British policy response looks like a poorly managed emerging economy

Britain is arguably the worst-placed country to weather what looks like is coming this winter. The country relies on foreign gas imports to heat its homes and power its electricity grid. Scargill lost the battle for coal — and nuclear power was never allowed to replace it. Britain has long been coasting on a sort of postmodern mélange when it comes to energy policy; an energy policy not geared toward the national interest, but rather constructed so that Oxford-educated champagne socialists can feel good about themselves. We have already seen too how Britain, which demolished its manufacturing sector together with its mining sector, relies for its prosperity on financial inflows into the City of London. These inflows in turn rely on investors having confidence in British economic and political stability. Yet with a winter of hell looming on the horizon, the situation looks anything but stable. 

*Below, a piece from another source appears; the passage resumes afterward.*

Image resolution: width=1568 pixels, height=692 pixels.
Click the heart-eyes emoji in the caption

The chatter has already started in financial markets that foreign investment will no longer fund Britain’s trade deficits. Deutsche Bank analysts have pointed out that, with rising energy costs, Britain’s current account deficit will likely hit 10 per cent this winter. This would be unsustainable at the best of times, but Goldman Sachs additionally points out that inflation will hit 22 per cent. Foreign investors hate nothing more than very high inflation, which drives down the value of the currency and hence the value of their assets. Meanwhile, the British government appears completely disoriented and has no other solution than to shovel printed money at the problem. On paper, the British economic position and policy response look like something from a poorly managed emerging economy. Serious economic problems spring up like mushrooms after rain whilst policy descends into clownish fantasy.

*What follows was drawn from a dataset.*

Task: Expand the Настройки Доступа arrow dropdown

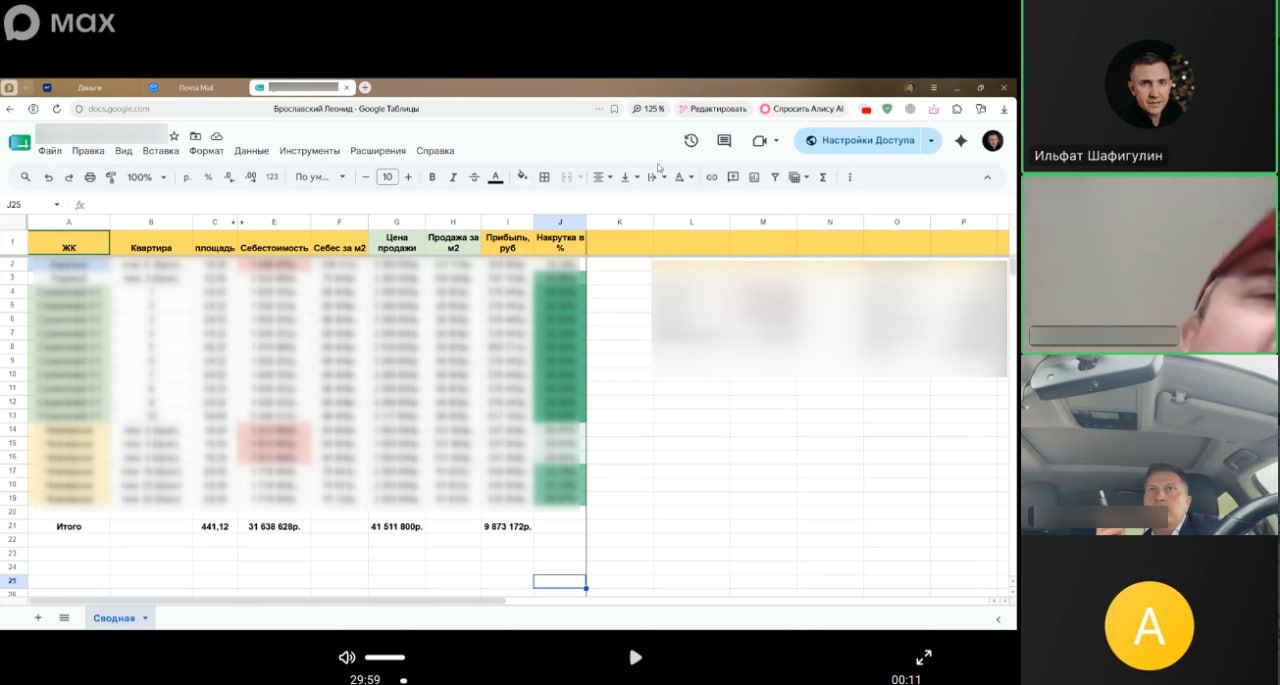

The best-case scenario of such an event would be a sharp — very sharp — drop in living standards. Being an island economy, Britain is unusually reliant on external trade. Around one-in-three goods and services purchased in Britain are imported. If sterling falls, these goods become more expensive — and not just for the end consumer but also for the manufacturers that use them as inputs. Wages will not keep up with these price hikes, and the average Briton will simply be unable to afford the basket of goods that he previously purchased. The worst-case scenario of external financing drying up is truly scary. If sterling’s decline precipitates very high inflation that gets “stuck”, this inflation could build on itself and push sterling down further and further. This would be a currency doom spiral of the sort we see in economic basket cases like Argentina and Turkey. The only way for an economy to survive such a spiral is to impose capital controls that prevent money freely flowing in and out of the country. But this would mean the effective death of the City of London which, as we have seen, is what ensures Britons their high standard of living. Such a development would be a catastrophe from which Britain might never recover.

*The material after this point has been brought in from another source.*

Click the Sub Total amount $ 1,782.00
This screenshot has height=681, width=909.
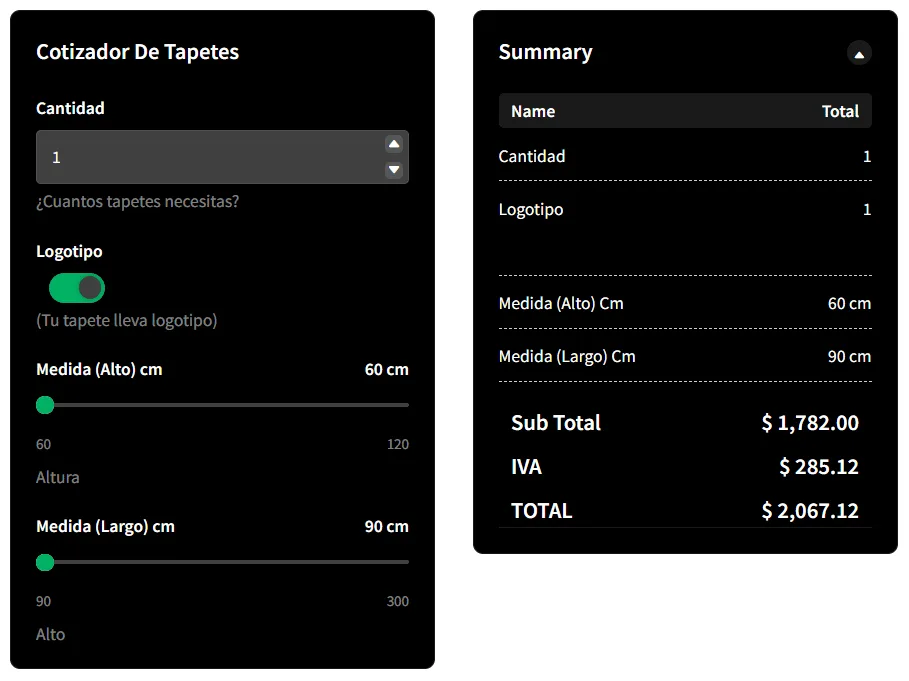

Perhaps cooler heads will prevail in Europe, and the Europeans will remove the sanctions imposed on Russia. At the time of writing, this seems unlikely. If the sanctions remain and the gas supply remains low, Britain will once again take a step down the ladder of prosperity after a war. The enthusiasms of war will fade but the privations it brought about will remain. Another lesson, piled on top of a century of examples, that war does not benefit declining powers — and Britain is a declining power.